Pour régler les problèmes d'application de la taxe, il paraît nécessaire à votre rapporteur que le législateur se fonde sur des principes solidement reconnus :

L'assiette
doit comporter toutes les activités en concurrence. Il faut donc y inclure la presse gratuite, qui, en dépit de son utilité économique et sociale, ne contribue pas au débat démocratique, mais en fixant un seuil d'imposition.

Du point de vue des entreprises, car il faut aussi penser à elles, le taux de 1% doit être considéré comme élevé. Des seuils - 5 millions de francs de chiffres d'affaires - ont été prévus. Il s'agit d'un minimum, si l'on veut éviter d'entraver l'activité du petit commerce et, plus généralement, des petites entreprises. S'agissant d'un impôt nouveau, s'ajoutant à beaucoup d'autres, il faut être particulièrement prudent.

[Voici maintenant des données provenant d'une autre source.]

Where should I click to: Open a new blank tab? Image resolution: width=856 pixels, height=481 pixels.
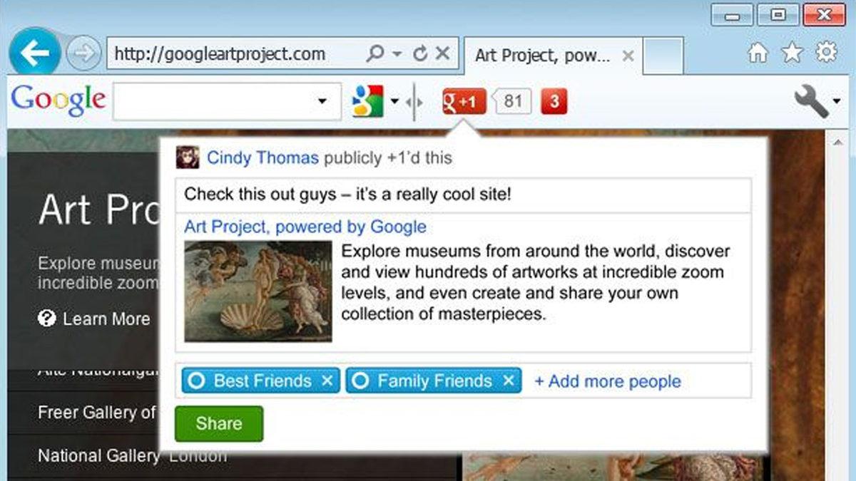click(663, 56)
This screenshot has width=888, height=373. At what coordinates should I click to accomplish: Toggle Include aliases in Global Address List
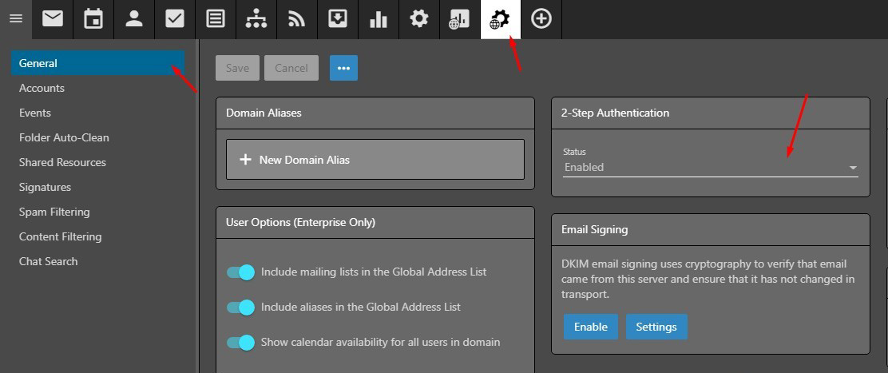click(240, 308)
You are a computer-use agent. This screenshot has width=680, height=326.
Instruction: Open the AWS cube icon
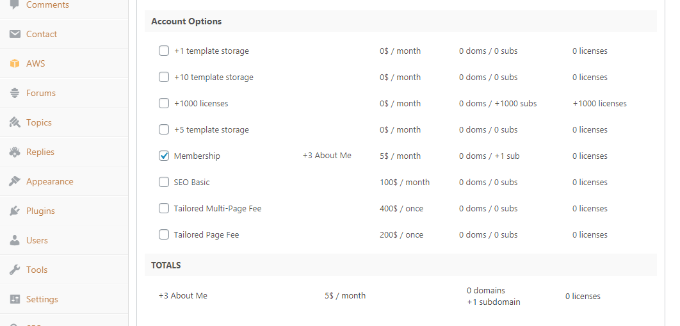pyautogui.click(x=15, y=63)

Le mode de gestion du fonds ne doit pas s'apparenter à une simple redistribution automatique mais doit contribuer au financement de projets bien identifiés ; il faut respecter un principe clair : à fonds nouveau, idées nouvelles .

Il est essentiel, alors que les aides à la presse sont déjà considérables (12% du chiffre d'affaires), de ne pas créer une subvention supplémentaire, qui viendrait accroître l'éparpillement actuel et qui serait vite absorbée par les appétits corporatistes.

Selon votre rapporteur, il faudrait :

Que cette taxe soit créée pour une période probatoire de cinq ans. En effet, si des résultats satisfaisants ne pouvaient être acquis dans ce laps de temps, ce serait reconnaître notre incapacité à assurer la vitalité de la presse quotidienne d'information générale.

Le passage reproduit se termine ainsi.